Even against the Swiss Franc, where monetary policy divergence should favor Yen, the currency has failed to mount a convincing rebound. CHF/JPY’s pullback from 186.02 short term top is losing momentum as seen in 4H MACD. Even in case of another fall, downside could be contained by 38.2% retracement of 173.06 to 186.02 at 181.06, which is close to 55 D EMA (now at 181.26). Break of 183.60 resistance will bring retest of 186.02 high, with prospect of resuming larger up trend.
GBP/AUD Rises on UK Growth Beats, China Weakness Drags AUD
GBP/AUD was one of the standout movers in the FX market last week, climbing nearly 1% .
On the UK side, growth momentum surprised firmly to the upside. Q2 GDP expanded 0.3% qoq, above expectations, but the more striking signal came from June’s 0.4% mom surge. The pickup was broad-based across services, industrial and construction activity, countering fears of stagnation. Labor market data further supported the hawkish case for BoE, with unemployment steady at 4.7% and pay growth slowing only modestly. Together, the numbers reinforced the view that while BoE is in an easing cycle, it will proceed cautiously rather than aggressively.

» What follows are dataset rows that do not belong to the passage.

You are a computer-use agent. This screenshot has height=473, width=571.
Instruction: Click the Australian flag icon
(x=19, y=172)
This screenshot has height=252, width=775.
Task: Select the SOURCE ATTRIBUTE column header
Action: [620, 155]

In Australia, RBA cut rates by 25bps to 3.60% as widely expected. However, the tone of the accompanying forecasts was less dovish than markets had feared. Projections suggested room for only one more rate cut this year and two in 2026. In addition, the rebound in job creation reduced immediate pressure on the RBA to accelerate its easing cycle. While supportive in isolation, these positives for the Aussie Dollar were overshadowed elsewhere.
China’s economic data delivered a blow to regional sentiment. Industrial production, retail sales, and fixed-asset investment all slowed sharply, underscoring fragility in domestic demand. Given Australia’s heavy trade exposure to China, the releases dragged the Aussie lower despite a more balanced domestic backdrop.
Technically, the extended rebound in GBP/AUD last week suggests that corrective pattern from 2.1643 has completed with three waves down to 2.0420. Further rise is now in favor to 2.1034 resistance first. Firm break there will solidify the case of up trend resumption and target 2.1643 high next.
Looking longer-term, the uptrend from 1.5925 (2022 low) remains intact. On resumption, next medium term target is 61.8% projection of 1.8909 to 2.1643 from 2.0420 at 2.2110.
EUR/USD Weekly Outlook
EUR/USD edged higher to 1.1729 last week but retreated since then. Initial bias remains neutral this week for consolidations. Further rally is expected as long as 1.1589 support holds. Above 1.1729 will bring retest of 1.1829 high. On the downside, however, firm break of 1.1589 will turn bias to the downside, and extend the corrective pattern from 11829 with another fall.
In the bigger picture, rise from 0.9534 long term bottom could be correcting the multi-decade downtrend or the start of a long term up trend. In either case, further rise should be seen to 100% projection of 0.9534 to 1.1274 from 1.0176 at 1.1916. This will remain the favored case as long as 1.1604 support holds.
In the long term picture, a long term bottom was in place already at 0.9534, on bullish convergence condition in M MACD. Further rise should be seen to 38.2% retracement of 1.6039 to 0.9534 at 1.2019. Rejection by 1.2019 will keep the price actions from 0.9534 as a corrective pattern. But sustained break of 1.2019 will suggest long term bullish trend reversal, and target 61.8% retracement at 1.3554.